WHAT YOU ARE ASKED TO DO: Would you copy out each line of the records below that includes the word "agent"?

Stored records:

******

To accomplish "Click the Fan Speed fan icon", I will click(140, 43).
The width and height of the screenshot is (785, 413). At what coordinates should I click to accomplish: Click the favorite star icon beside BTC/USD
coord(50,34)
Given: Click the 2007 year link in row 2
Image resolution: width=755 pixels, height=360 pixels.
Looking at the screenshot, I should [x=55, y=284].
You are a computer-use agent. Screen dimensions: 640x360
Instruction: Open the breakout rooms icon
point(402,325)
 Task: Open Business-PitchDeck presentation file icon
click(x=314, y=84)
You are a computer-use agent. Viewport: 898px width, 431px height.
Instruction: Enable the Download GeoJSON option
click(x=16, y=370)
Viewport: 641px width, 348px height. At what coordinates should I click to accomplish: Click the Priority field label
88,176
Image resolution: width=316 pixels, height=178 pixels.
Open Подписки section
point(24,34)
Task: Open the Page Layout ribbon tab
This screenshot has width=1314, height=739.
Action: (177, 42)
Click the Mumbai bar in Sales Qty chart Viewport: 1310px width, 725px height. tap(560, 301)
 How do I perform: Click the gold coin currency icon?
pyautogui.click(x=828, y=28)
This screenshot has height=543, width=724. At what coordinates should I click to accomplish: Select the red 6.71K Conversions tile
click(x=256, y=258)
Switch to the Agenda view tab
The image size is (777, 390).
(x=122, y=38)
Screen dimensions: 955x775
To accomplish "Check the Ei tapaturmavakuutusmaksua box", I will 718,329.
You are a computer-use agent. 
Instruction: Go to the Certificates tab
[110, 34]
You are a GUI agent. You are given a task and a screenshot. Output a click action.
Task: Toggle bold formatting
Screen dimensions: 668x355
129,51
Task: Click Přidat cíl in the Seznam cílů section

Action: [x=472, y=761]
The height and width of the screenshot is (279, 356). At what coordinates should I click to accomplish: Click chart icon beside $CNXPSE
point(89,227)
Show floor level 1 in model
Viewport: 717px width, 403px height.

******

PROBLEM SOLUTION:
You are a computer-use agent. Screen dimensions: 640x360
You are a computer-use agent. Viewport: 898px width, 431px height.
You are a computer-use agent. 
You are a GUI agent. You are given a task and a screenshot. Output a click action.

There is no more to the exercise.